Meeting Transcription & Summaries

People kept asking the same thing after every meeting: who agreed to what? This pipeline answers it. You drop in a recording, and it returns a tidy summary — decisions, owners, and next steps — instead of a raw wall of text.

The problem

Meeting notes are either skipped or written by whoever was least busy, which means they’re inconsistent and often wrong. The useful signal — this person committed to this thing by this date — gets lost. I wanted that captured automatically and in a shape people would actually read.

The pipeline

flowchart LR
A[Audio file] --> B[Whisper<br/>transcribe]
B --> C[Diarize<br/>who spoke]
C --> D[LLM<br/>summarize]
D --> E[Structured notes<br/>decisions · actions]

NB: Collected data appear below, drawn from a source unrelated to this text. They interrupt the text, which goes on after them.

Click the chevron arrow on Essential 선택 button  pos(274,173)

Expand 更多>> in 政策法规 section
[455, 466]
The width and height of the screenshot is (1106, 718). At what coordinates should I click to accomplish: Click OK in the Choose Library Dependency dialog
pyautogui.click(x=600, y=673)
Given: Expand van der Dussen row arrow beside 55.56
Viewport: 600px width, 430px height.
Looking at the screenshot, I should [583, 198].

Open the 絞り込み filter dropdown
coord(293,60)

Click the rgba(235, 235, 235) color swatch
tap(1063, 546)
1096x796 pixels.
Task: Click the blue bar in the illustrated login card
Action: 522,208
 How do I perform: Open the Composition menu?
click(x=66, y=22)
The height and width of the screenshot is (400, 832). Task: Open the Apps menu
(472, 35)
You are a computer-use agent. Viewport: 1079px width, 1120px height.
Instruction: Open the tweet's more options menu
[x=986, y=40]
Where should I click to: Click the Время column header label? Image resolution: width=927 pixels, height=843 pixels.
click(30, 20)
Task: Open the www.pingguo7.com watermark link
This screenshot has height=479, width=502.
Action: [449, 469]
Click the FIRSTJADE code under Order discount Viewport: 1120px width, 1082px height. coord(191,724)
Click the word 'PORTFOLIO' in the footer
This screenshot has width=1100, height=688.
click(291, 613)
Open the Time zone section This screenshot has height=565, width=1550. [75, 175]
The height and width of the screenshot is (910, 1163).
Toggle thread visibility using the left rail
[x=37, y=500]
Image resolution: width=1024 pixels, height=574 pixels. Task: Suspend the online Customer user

Four stages, each one swappable on its own.

Notes from building it

Transcription is the easy part now — Whisper handles it well.
Diarization (separating speakers) is where most of the mess lives, and it matters because “Sohail will do X” is useless if you can’t tell who Sohail is.
Summarization only works if you give the model structure to fill in. Asking for “a summary” gives mush; asking for decisions, owners, deadlines gives something usable.

Stack

Python, Whisper (ASR), speaker diarization, a self-hosted LLM for summarization.

Result

Keeping the four stages independent meant I could improve diarization later without touching anything else — the kind of boring modularity that pays off every time you need to change one piece.